Exercise:
In the listing below, change "selector" to "dropdown" and write it out again with everything else unchanged. Leave the pictures out of your answer.

Pointing listing for text and elements
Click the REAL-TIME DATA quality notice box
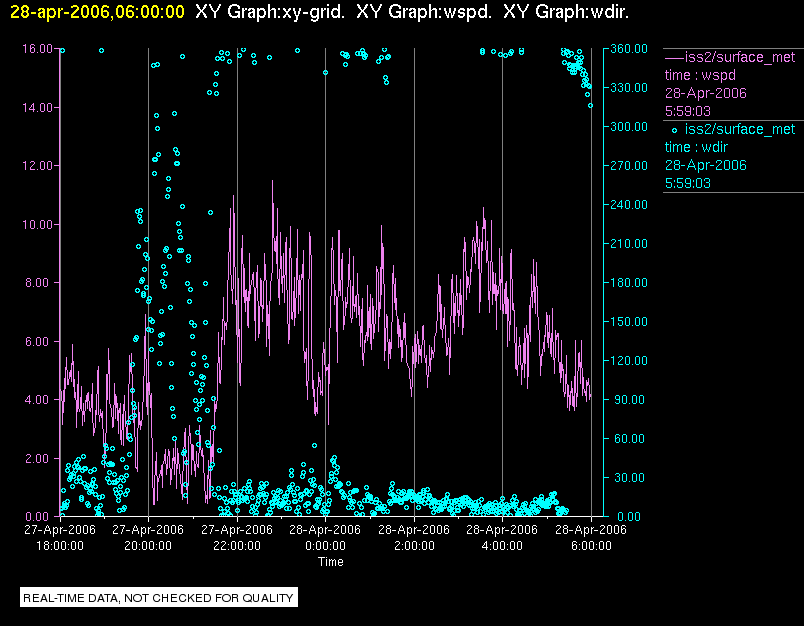The image size is (804, 626). 159,598
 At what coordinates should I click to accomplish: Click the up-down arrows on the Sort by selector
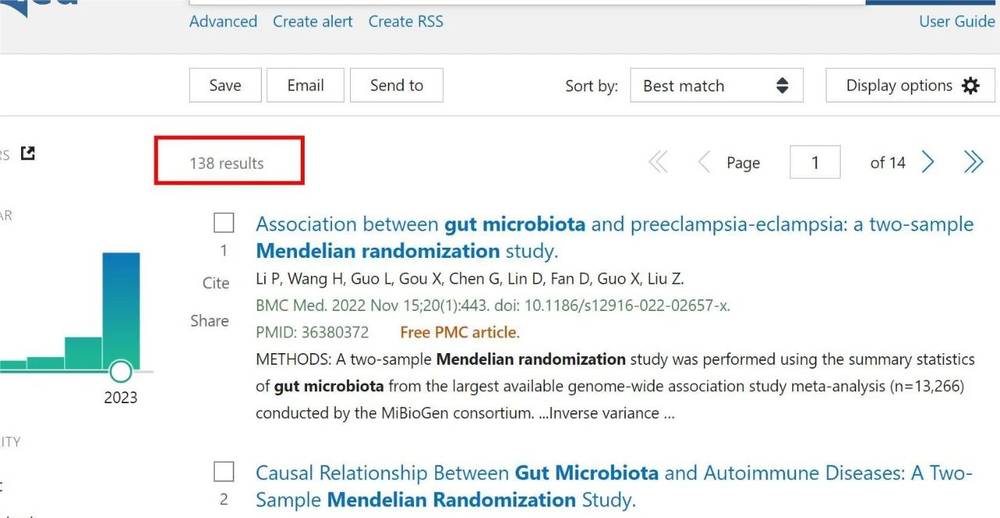click(x=782, y=86)
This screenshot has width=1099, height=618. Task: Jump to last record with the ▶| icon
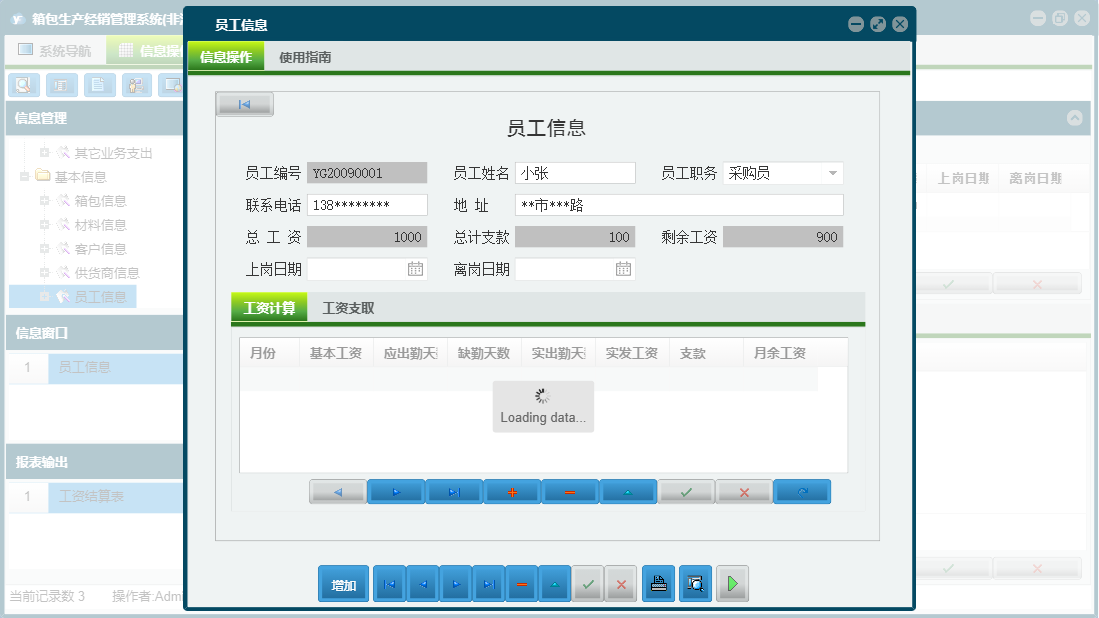point(453,491)
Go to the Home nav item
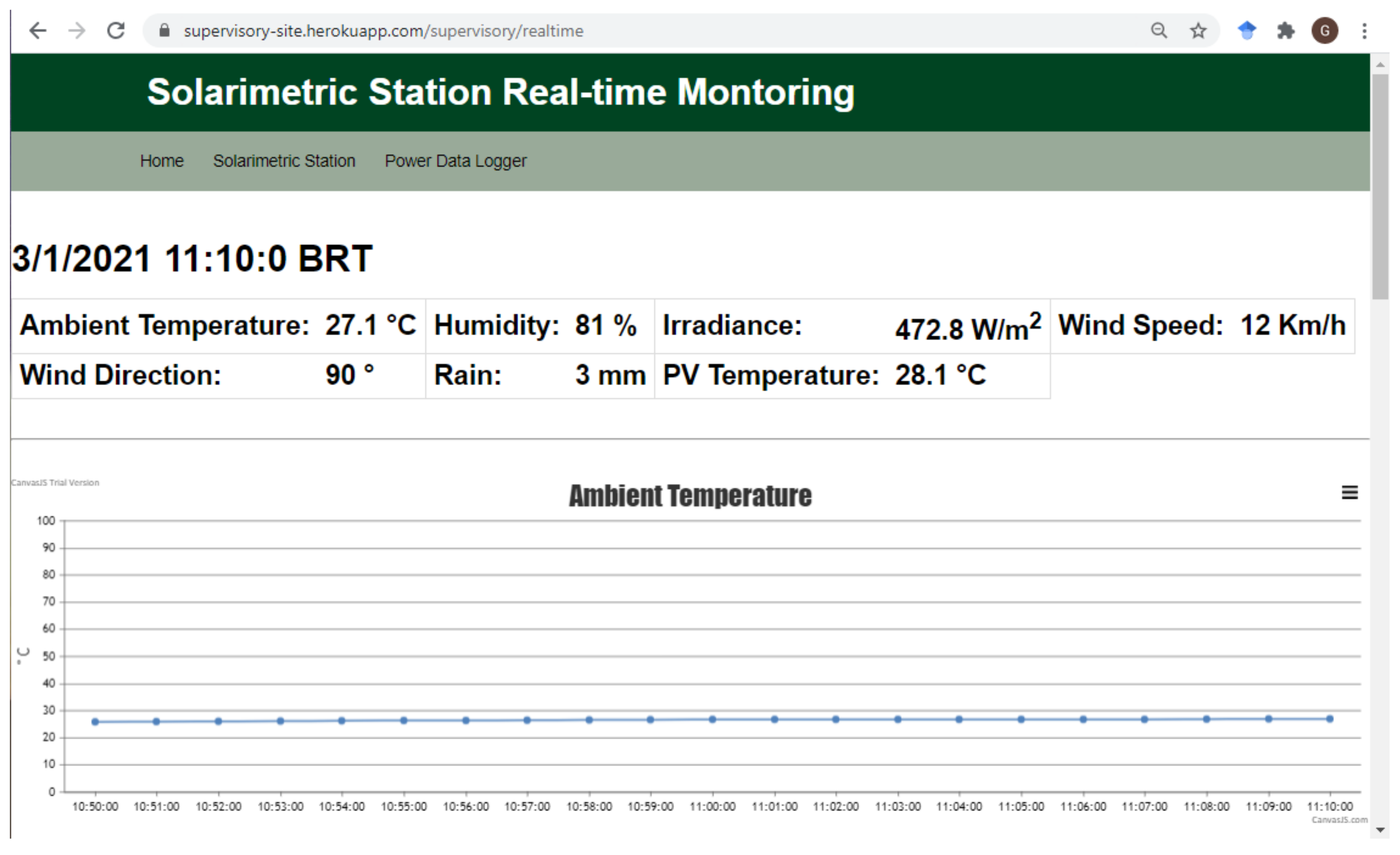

Task answer:
Click the REAL-TIME DATA quality notice box
The image size is (804, 626). 159,598
 At what coordinates should I click to accomplish: Click the up-down arrows on the Sort by dropdown
click(x=782, y=86)
This screenshot has width=1099, height=618. Task: Jump to last record with the ▶| icon
point(453,491)
Go to the Home nav item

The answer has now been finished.